# [SOURCE PASSAGE]
···

Exactly how Smart are Plants?

Introduction

Having been a Vegan for a while now, I’ve come to see plants in a different light. I think they’re incredible, and my wonder of these amazing forms of life only keeps growing.

When I was a kid, I would hardly notice them, they weren’t even worthy to be on my plate. However, now I’ve come to see them as nutrition, medicine and an integral part of life on earth.

When I reflect on plants now, I start to think that in a weird way they might even be smarter than us.

Plants feel pain?

A relatively recent bad argument against Veganism is that plants feel pain.

When you first hear this, you’re stunned because it’s hard to even imagine someone saying this statement with a serious face.

Now the simple rebuttal to this statement is that plants have no nervous system and hence cannot feel any pain. If you have any doubt about this you can throw a left jab, followed by a left hook, and then a right uppercut at the nearest tree and see what happens. Spoiler alert – nothing happens.

This is because plants feel no pain.

But I do think that plants can react.

···

# [Stored items]
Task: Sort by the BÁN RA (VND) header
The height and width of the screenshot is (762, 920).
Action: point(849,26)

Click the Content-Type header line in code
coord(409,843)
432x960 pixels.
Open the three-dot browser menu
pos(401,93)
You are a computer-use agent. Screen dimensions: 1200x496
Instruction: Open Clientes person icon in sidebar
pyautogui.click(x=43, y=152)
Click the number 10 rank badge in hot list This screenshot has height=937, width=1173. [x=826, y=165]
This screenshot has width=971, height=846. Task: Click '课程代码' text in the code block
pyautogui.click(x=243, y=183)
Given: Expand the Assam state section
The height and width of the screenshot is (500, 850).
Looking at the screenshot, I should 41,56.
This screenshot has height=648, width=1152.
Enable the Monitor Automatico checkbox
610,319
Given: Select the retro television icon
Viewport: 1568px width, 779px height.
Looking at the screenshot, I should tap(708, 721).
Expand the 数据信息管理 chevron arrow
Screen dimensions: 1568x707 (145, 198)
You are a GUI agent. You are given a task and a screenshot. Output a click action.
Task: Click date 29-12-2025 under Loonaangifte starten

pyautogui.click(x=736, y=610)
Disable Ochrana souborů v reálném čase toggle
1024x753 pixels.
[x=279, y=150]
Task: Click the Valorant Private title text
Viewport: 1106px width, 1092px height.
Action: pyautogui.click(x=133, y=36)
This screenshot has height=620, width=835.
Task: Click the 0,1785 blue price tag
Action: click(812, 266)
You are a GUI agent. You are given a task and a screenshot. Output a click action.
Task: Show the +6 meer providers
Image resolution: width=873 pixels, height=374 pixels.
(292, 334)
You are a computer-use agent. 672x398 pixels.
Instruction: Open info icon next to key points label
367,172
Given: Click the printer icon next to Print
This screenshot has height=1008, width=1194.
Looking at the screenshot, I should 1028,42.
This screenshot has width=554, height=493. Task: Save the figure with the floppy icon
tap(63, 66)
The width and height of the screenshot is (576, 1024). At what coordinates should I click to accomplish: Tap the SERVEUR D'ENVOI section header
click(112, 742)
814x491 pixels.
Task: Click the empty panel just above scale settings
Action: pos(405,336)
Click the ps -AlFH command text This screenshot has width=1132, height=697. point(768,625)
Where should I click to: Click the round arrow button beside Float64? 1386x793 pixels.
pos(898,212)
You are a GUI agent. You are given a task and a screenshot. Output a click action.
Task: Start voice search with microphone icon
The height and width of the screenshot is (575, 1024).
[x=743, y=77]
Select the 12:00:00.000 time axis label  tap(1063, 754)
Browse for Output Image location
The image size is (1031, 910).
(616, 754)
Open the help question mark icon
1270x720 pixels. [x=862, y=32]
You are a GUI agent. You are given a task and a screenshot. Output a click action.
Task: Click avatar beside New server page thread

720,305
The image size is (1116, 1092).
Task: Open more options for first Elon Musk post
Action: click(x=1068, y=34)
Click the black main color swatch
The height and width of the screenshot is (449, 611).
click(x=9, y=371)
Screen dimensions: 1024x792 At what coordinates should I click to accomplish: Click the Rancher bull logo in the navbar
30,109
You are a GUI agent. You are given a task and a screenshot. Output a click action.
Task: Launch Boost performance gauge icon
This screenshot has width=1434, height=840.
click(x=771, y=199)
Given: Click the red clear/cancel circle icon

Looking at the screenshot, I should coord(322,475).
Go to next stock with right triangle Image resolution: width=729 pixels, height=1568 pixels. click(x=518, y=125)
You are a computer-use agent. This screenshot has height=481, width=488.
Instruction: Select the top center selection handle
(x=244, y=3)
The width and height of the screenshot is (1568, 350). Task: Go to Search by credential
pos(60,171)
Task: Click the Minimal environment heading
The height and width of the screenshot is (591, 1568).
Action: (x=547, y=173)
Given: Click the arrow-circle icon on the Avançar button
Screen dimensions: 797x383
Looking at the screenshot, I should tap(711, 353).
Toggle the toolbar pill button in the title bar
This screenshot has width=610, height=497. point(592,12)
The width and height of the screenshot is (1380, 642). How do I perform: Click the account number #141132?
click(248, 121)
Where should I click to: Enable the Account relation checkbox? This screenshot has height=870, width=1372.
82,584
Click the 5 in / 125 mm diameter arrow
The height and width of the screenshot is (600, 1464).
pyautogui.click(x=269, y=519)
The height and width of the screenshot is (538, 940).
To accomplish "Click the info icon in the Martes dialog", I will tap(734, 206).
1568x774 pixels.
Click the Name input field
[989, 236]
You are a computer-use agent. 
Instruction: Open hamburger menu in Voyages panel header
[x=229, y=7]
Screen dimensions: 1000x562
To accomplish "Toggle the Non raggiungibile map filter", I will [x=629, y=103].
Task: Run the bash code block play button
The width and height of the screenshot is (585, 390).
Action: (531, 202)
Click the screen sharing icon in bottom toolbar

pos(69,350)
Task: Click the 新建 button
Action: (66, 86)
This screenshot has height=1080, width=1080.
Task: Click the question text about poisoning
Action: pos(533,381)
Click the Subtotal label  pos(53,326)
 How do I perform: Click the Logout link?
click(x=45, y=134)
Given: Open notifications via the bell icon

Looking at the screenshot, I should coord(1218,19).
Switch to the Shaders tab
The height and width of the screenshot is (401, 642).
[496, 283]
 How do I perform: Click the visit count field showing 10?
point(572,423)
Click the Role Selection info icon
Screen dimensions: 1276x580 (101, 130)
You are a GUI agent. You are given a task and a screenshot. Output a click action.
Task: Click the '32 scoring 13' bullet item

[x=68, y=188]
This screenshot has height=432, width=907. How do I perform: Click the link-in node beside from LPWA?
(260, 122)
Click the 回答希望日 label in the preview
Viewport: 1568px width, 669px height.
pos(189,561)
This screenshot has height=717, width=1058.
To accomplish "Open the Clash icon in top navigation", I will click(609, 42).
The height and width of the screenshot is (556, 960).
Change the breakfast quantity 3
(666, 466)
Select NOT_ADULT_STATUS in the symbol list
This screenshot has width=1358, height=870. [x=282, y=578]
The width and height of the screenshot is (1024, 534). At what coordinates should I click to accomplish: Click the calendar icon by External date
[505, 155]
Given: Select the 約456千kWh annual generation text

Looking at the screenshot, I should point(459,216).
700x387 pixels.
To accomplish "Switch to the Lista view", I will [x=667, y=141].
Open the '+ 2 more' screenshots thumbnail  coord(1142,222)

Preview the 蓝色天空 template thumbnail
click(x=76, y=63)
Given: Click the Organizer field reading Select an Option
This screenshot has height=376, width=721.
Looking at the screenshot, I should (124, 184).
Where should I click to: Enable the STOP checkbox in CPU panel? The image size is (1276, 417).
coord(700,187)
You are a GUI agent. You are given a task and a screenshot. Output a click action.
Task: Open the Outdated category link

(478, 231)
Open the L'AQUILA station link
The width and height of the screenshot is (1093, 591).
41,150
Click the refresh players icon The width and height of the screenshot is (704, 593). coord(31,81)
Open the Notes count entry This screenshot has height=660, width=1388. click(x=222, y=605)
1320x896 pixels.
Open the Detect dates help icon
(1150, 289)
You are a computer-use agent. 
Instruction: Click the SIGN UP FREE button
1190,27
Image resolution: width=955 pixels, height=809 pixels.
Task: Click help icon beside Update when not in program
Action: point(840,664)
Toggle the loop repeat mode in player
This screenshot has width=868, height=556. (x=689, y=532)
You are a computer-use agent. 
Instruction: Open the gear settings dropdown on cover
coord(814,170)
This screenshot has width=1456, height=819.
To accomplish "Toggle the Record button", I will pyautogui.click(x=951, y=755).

···

# [THINGS TO DO]
1: Reproduce the passage on plant intelligence word for word, beginning with the words "Having been a" and stopping after the words "Plants feel pain?".
2: In the passage on plant intelligence, what simple rebuttal is offered to the claim that plants feel pain?

# [ANSWERS BY TASK]
1:
Having been a Vegan for a while now, I’ve come to see plants in a different light. I think they’re incredible, and my wonder of these amazing forms of life only keeps growing.

When I was a kid, I would hardly notice them, they weren’t even worthy to be on my plate. However, now I’ve come to see them as nutrition, medicine and an integral part of life on earth.

When I reflect on plants now, I start to think that in a weird way they might even be smarter than us.

Plants feel pain?

2: Plants have no nervous system and therefore cannot feel any pain.